江戸時代まで庶民は名字を持っていなかったというのは誤り!? 自分の名字のルーツを遡ると――

文芸・カルチャー

2019/4/14

『名字の歴史学』(奥富敬之/講談社学術文庫)

 新年度となり、新しい顔ぶれの中に身を置くことが多いこの季節。私は学生時代に毎年ちょっと嫌だったことがある。それは、姓名の五十音順で出席番号を振られるのだが、この番号順だと名字がア行の人は、慣れないクラスでいきなり日直や当番などをやらねばならないということ。春は名字に関連する損得を感じる季節でもある。

 そもそも、なぜ自分はこの名字なのだろうか? 名字は、明治以前には武士などの偉い人しか持っていなかったというから、曽祖父あたりのご先祖が明治になって適当に付けたのだろうか? …こういった生まれてこの方のモヤモヤを解きほぐす、とっておきの1冊が『名字の歴史学』(奥富敬之/講談社学術文庫)だ。読めばなんと、一般庶民にも名字があったというではないか。それならば、なぜ庶民の名字は明治になって出来たといわれているのだろうか?

■江戸時代まで庶民は名字を持っていなかったというのは本当か?

 本書をガイドに、明治の初めにタイムスリップして人々の様子を見てみよう。

 明治政府は近代国家樹立・富国強兵のために戸籍を整備することになった。「国民みんな名字を付けて戸籍登録を」と発表するが、庶民は自分の名字がわからない。そこで、多くの人が近所の寺に確認をしにいったという。古い記録を引っ張り出してきて「ほうほう、俺の名字は◯◯だったのか」というイメージで、戸籍を登録したそうだ。

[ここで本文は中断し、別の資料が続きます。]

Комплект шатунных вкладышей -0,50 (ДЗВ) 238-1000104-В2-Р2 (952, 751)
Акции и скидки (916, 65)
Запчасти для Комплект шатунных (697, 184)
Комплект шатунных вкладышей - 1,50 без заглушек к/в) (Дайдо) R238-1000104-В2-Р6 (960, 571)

 ということは、確かに江戸時代、庶民は名字を使っていなかったということだ。しかし、これは200年以上名字を使っていなかったので、親族もそれを覚えていなかっただけである。本当は名字を持っていたのだ。では、持っているのに使わなかったというのはなぜだろうか? しかも、お上が使用を禁じたわけではないという。

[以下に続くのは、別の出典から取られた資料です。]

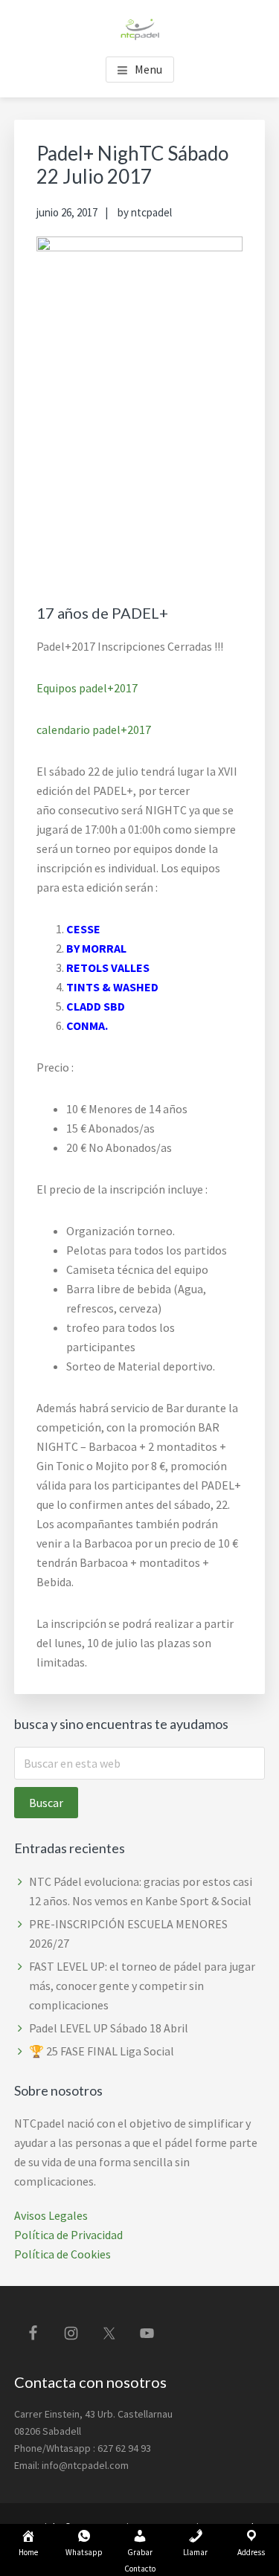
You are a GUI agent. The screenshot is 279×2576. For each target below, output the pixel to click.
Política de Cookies (62, 2254)
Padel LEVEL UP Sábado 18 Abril (108, 2027)
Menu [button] (148, 69)
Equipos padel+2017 (87, 687)
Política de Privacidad (68, 2234)
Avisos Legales (51, 2215)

 本書によると、江戸時代の庶民が意識的に名字を使わなかったのは、土地を持たぬ者が名字を名乗ることをはばかる風潮があったからだという。古くから、武士は「土地」というものに、一所懸命に守る地、自分の収入が上がる地という意識を持っていた。手柄を立てて恩賞として貰うもの、つまり「御恩と奉公」の関係の中にあるのが土地であり、土地を持って初めて、堂々と表にできるのが名字だったのだ。

■江戸時代に皆が持っていた名字のルーツを遡ると――

 では、表にしないが実は皆持っていた名字は、どこからやってきたのか?

 そのルーツは、奈良時代以前にまで遡るという。名字は、身分の上の者が下の者に与えるもので、そのトップは天皇だ。大和朝廷下では、氏(うじ)と姓(かばね)の2つがあり、氏が血縁を表すグループ名で、姓が職能を表す名だった。これが、徐々に氏だけになっていき、また臣籍降下や分家でどんどん枝分かれしていくという流れになる。そして、同じ氏が増えすぎて紛らわしくなると、呼び名として使える名称が必要になり、氏と住んでいる土地の名と掛け合わせて、今でいう名字となった。武士が名字と土地をセットで考えるのは、この流れに由来する。

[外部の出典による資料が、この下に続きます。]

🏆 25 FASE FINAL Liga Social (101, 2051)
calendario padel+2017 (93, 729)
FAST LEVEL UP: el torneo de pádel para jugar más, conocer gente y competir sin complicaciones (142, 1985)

 古い例では、すでに平安末期には、桓武平氏である平良文(たいらのよしふみ)は「村岡五郎」と名乗っていたという記録がある。この「村岡」は元々は地名だ。

 そして、これは身分の高い者だけでなく、下々にまで至ったそうだ。奈良時代の戸籍には、田畑を耕す一般の民の名字も残されている。政治の混乱で、戸籍どころではない時代になると、中央集権的な名字の記録は途絶えるが、庶民は自分が耕作している土地の所有者から恩賞として氏名(うじな)を貰い、また、地区の共同体意識を強めるために自分たちで名称を掲げることもあったので、決して太郎や次郎といった個人名だけで存在していたわけではないのだ。だから、明治になった時に、その地区の寺に記録が残っていたというわけだ。

 さらに、江戸時代半ばには、現代と同じように、名字を自分の由来を解くものとする通念も生まれていたそうだ。「苗字」という、稲の元の姿である苗、つまりは自分の“根っこ”を連想しうる漢字を使うようになったことがその表れだ。

 こうして名字の歴史を知ると、庶民だから適当に付けられたのだろうと思っていた自分の名字も、古くから続く人々の営みの中に由来することがわかる。春のちょっとした不条理も、よい思い出になりそうだ。